Problem requirements:
Identify every line in the data listing below that contains the string "agent", and copy each such line in full.

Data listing
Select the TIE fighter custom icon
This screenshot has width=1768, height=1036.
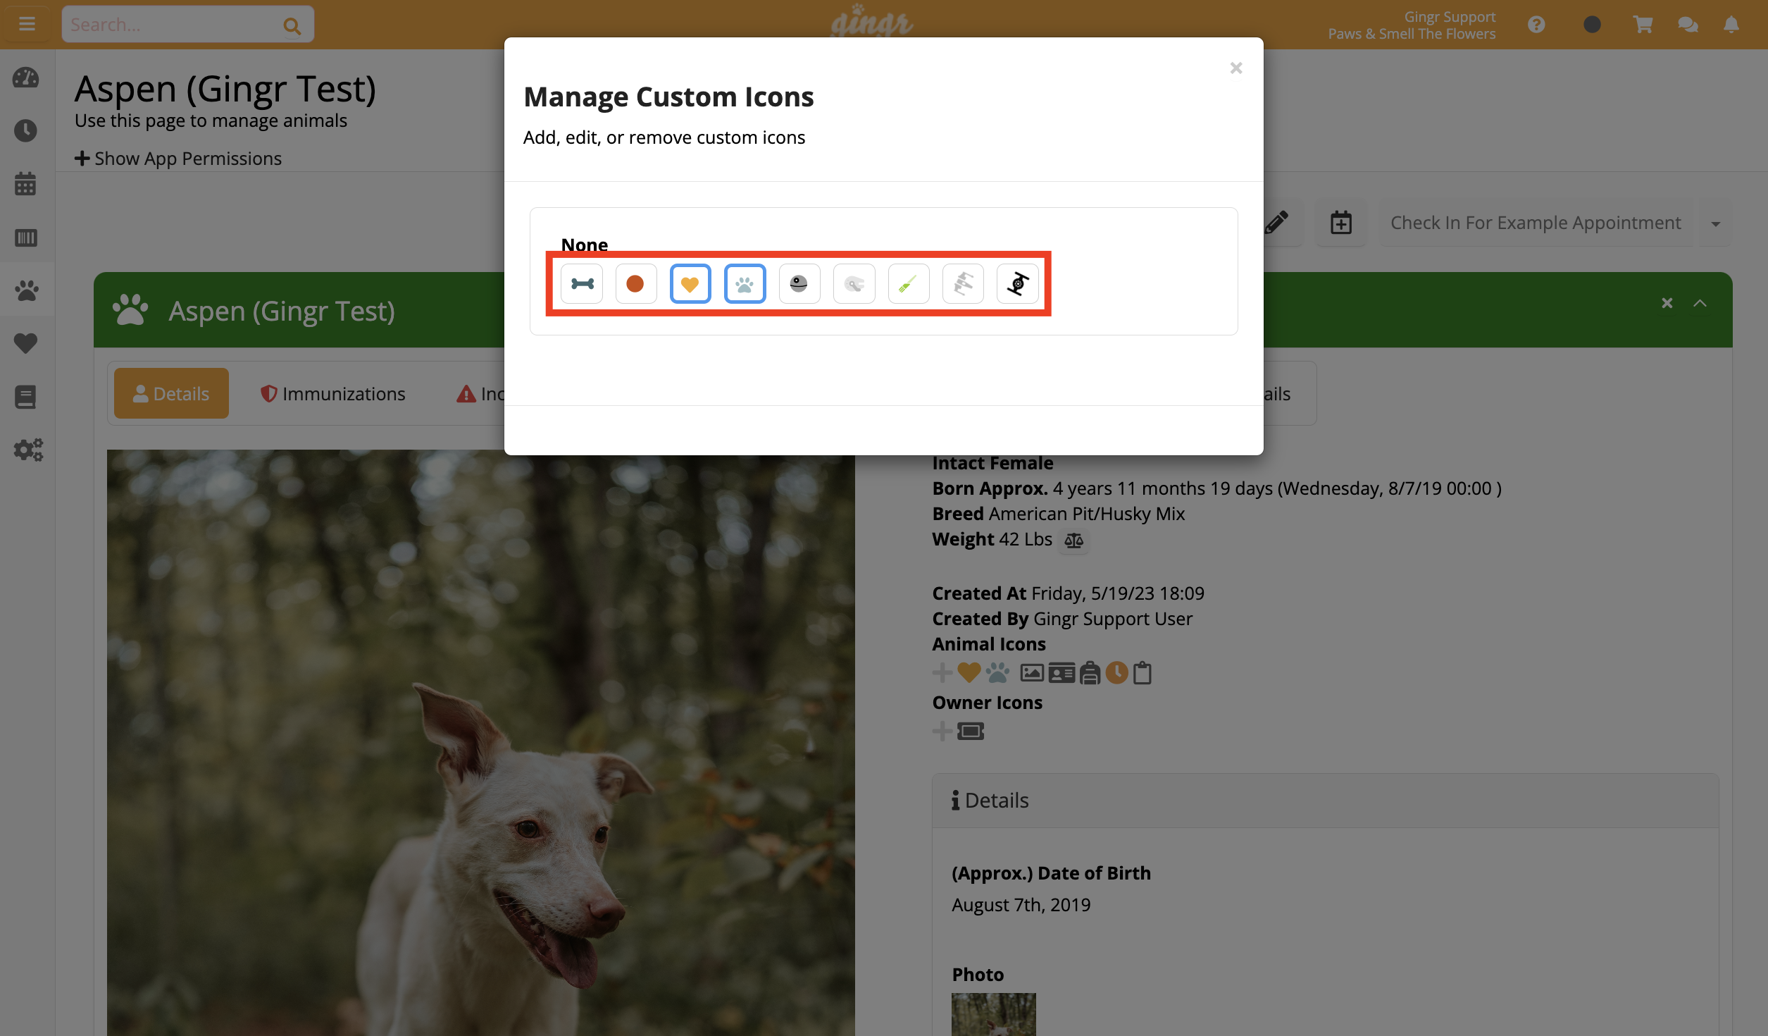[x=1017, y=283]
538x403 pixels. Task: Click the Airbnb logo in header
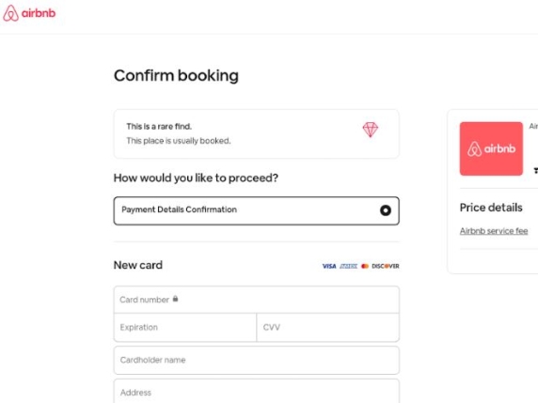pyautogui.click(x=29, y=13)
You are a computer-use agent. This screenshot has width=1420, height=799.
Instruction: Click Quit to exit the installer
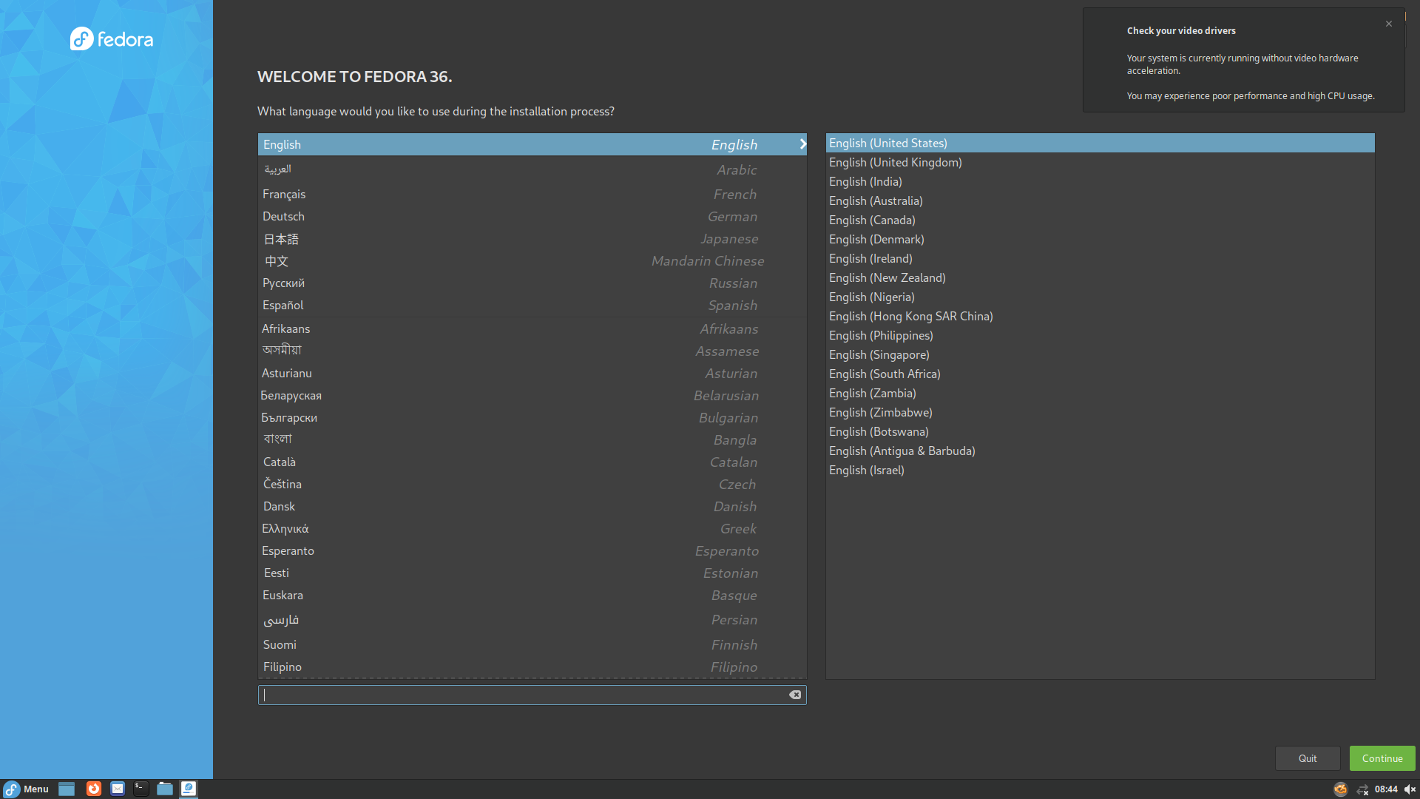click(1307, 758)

==

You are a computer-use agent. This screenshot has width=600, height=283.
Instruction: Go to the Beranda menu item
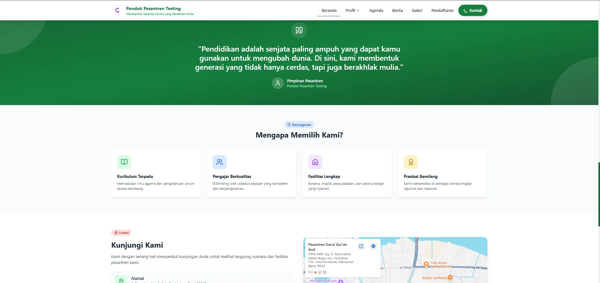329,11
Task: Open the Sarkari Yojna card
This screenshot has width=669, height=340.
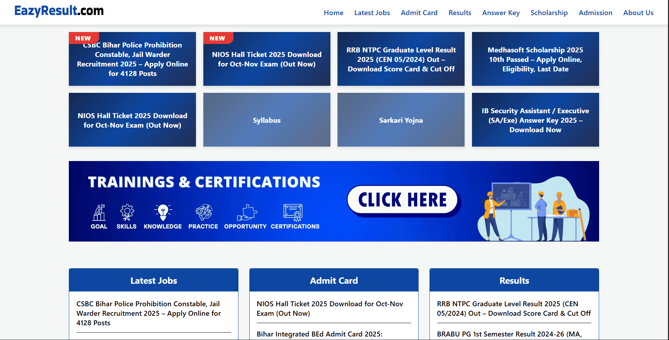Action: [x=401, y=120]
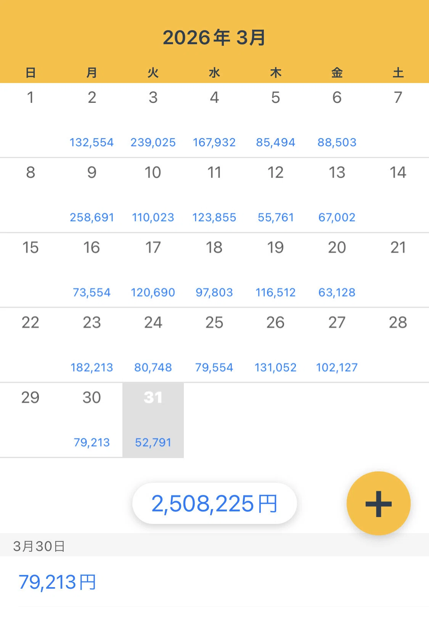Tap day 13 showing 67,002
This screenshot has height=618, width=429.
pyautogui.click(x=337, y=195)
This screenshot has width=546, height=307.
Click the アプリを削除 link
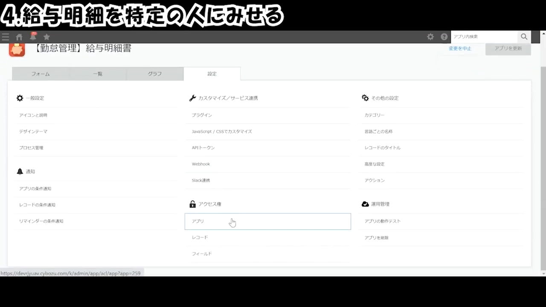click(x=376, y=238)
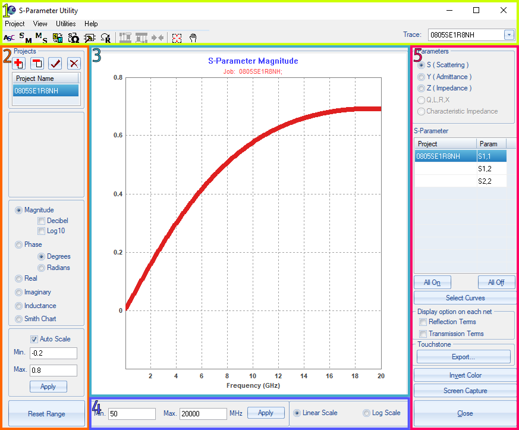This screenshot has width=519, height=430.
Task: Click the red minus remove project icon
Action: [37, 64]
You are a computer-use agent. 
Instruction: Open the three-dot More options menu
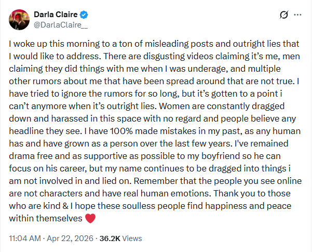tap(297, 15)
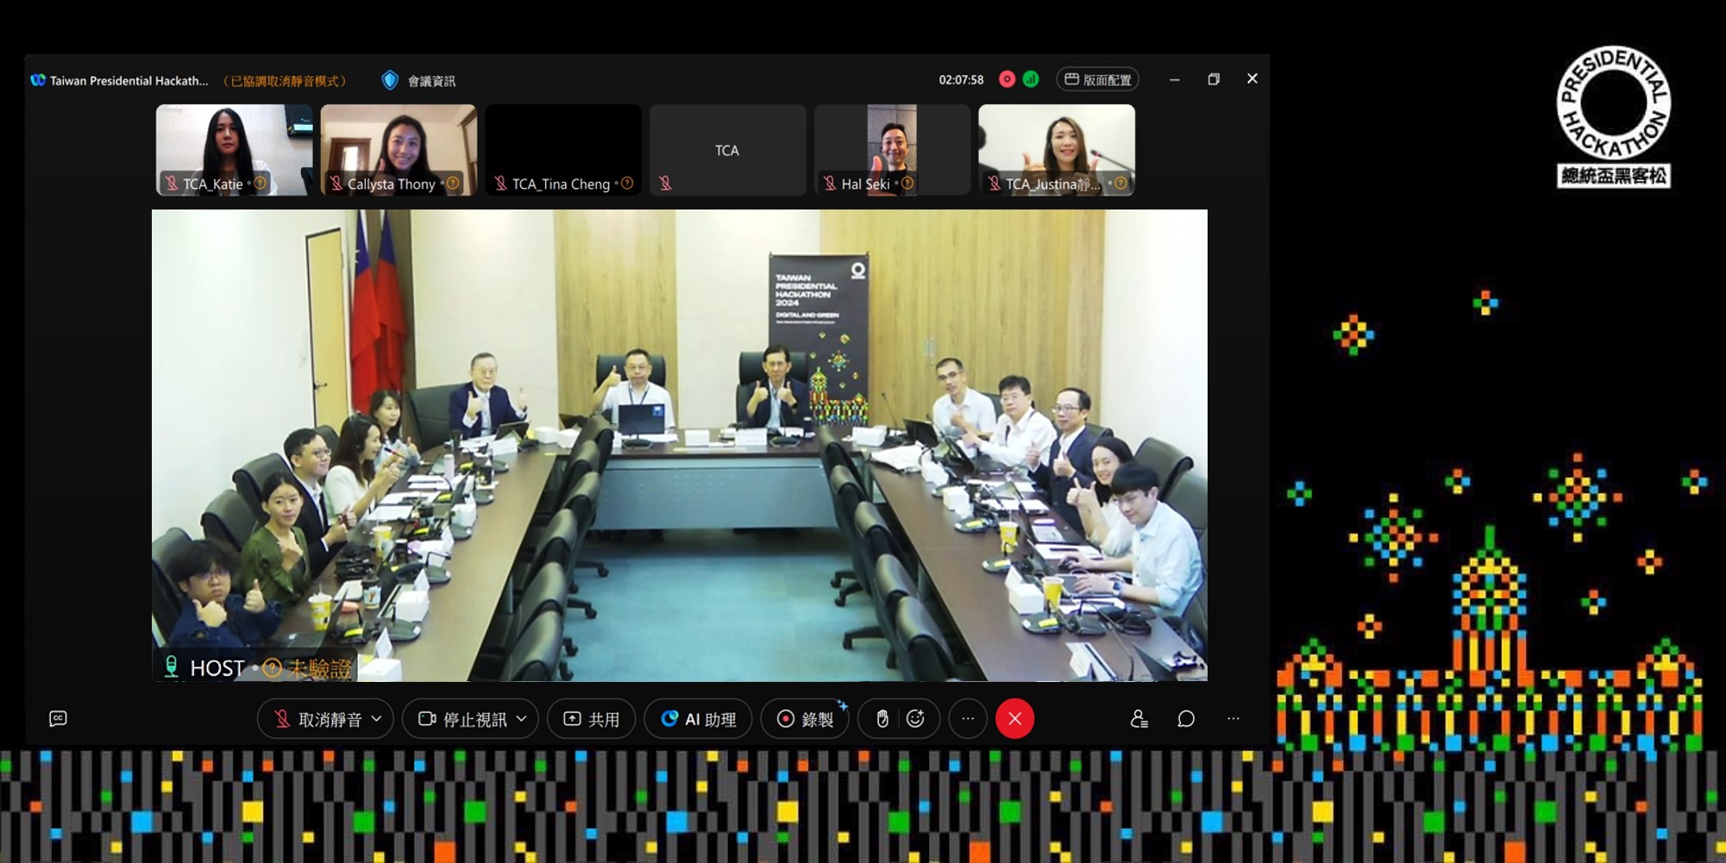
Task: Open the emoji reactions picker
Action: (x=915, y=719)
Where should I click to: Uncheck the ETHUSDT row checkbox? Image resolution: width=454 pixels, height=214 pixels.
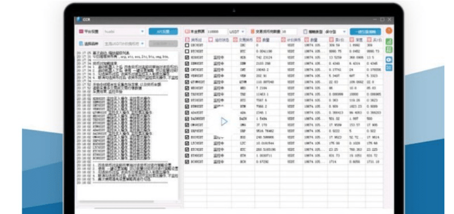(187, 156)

Exercise result:
You are a computer-use agent. This screenshot has width=1420, height=799.
You are a computer-use agent. This screenshot has width=600, height=283.
You are a computer-use agent. 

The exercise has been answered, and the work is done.